Financement : L’unité de recherche politique sur la sensibilisation au cancer, le dépistage et le diagnostic précoce reçoit un financement pour un programme de recherche du programme de recherche politique du ministère de la Santé. Il s’agit d’une collaboration entre des chercheurs de sept institutions (Queen Mary University of London, University College London , King’s College London, London School of Hygiene and Tropical Medicine, Hull York Medical School, Durham University et University of Exeter). L’OCU est soutenu par le National Institute for Health Research (NIHR) Collaboration for Leadership in Applied Health Research and Care South West Peninsula.
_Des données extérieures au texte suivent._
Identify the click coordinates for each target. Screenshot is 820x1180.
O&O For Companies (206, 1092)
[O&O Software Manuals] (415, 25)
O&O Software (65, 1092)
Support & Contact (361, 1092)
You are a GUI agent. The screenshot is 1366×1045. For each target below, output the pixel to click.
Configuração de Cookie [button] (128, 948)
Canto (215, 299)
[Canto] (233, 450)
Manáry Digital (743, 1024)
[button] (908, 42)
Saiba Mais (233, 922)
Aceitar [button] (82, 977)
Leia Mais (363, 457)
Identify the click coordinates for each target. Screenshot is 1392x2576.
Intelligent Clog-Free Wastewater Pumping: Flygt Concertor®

Les opinions exprimées sont celles de l’auteur ou des auteurs et ne sont pas nécessairement celles du National Health Service (NHS), du National Institute for Health Research (NIHR) ou du Department of Health.

Approbation éthique : L’approbation du comité d’éthique a été donnée par le comité consultatif scientifique indépendant du Clinical Practice Research Datalink : numéro de référence 13-007.

Conflit d’intérêts : WH est un éditeur associé de Family Practice. Les auteurs ne déclarent aucun autre intérêt concurrent.